◆ Provided text:
=== Section Start ===
A NUMBER of years ago a brilliant young biologist who was suffering from a physical and mental breakdown was given a copy of "Science and Health with Key to the Scriptures" by Mary Baker Eddy. As he read through the first chapter with a certain curiosity but little enthusiasm, he thought to himself, "This really isn't my sort of book; it simply isn't the language or the kind of ideas that make sense to me." Yet he felt himself impelled to go on reading, and before he had finished the book he was healed.
More recently a young woman in Bombay, Western-trained, with an agnostic background, was given a copy of Science and Health. Halfway down the first page of the Preface she came to the sentence (p. vii), "Ignorance of God is no longer the stepping-stone to faith." As she read it a wave of astonishment swept over her. "A woman dared to write that!" she thought. A woman had dared to challenge the agelong basis of religious faith and dogma, not in the name of agnosticism but of Christianity. She had dared to say that God could actually and demonstrably be known. At that instant the knowability of God broke on the Indian woman's educated skepticism like a light.
These are only two examples of the innumerable ways in which individuals during the past one hundred years have found Christian Science. Some have drunk it in like a thirsty traveler in the desert; some have doubted and resisted and fought their way to an acceptance of its revolutionary metaphysical propositions. But child or scholar, housewife or banker, mechanic or artist, each one who has caught even a distant glimpse of the unclouded face of Truth has shared in some small measure the experience that made Mrs. Eddy the Discoverer of Christian Science.
=== Section End ===
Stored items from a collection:
=== Section Start ===
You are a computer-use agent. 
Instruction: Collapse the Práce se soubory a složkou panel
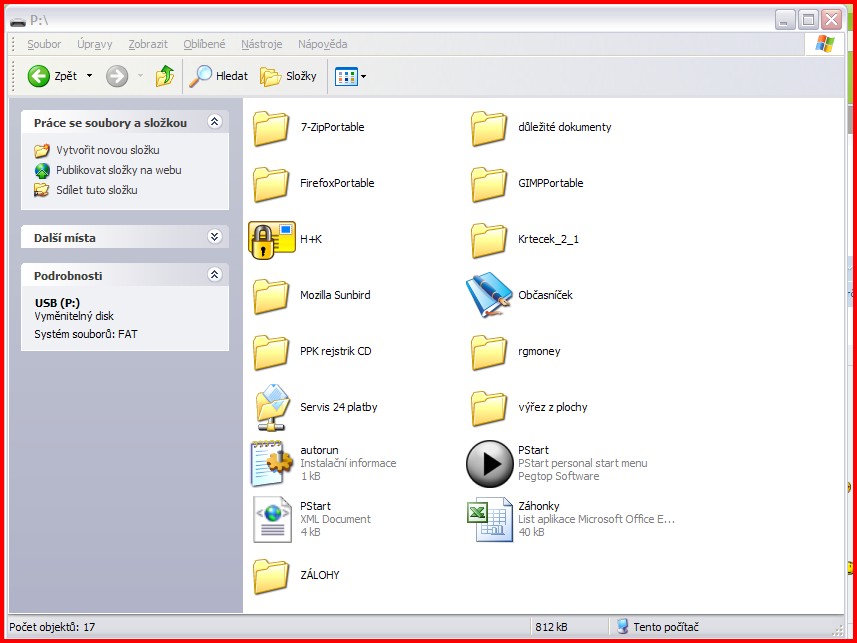[214, 122]
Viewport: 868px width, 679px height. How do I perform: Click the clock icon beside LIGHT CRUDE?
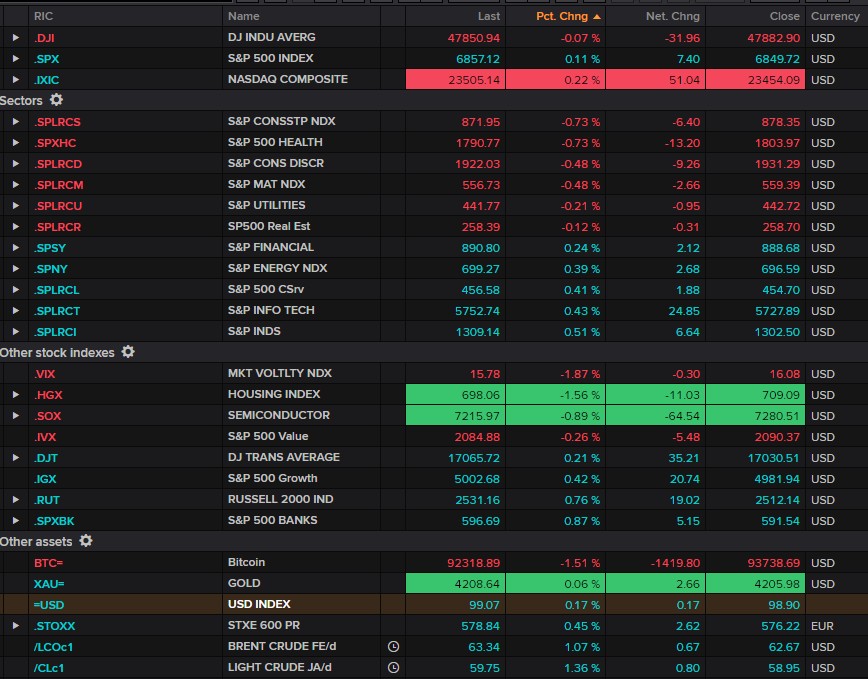pyautogui.click(x=394, y=667)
=== Section End ===
◆ What the task asks: Can you sum up the passage about finding Christian Science in two sentences?

◆ Solved problem: A young biologist suffering a breakdown read "Science and Health with Key to the Scriptures" by Mary Baker Eddy with little enthusiasm yet was healed before finishing it, and a Western-trained woman in Bombay with an agnostic background was astonished when its Preface dared to say that God could be known. These are two of the innumerable ways people have found Christian Science over the past hundred years, some eagerly and some after doubt and resistance, each sharing in some small measure the experience that made Mrs. Eddy its Discoverer.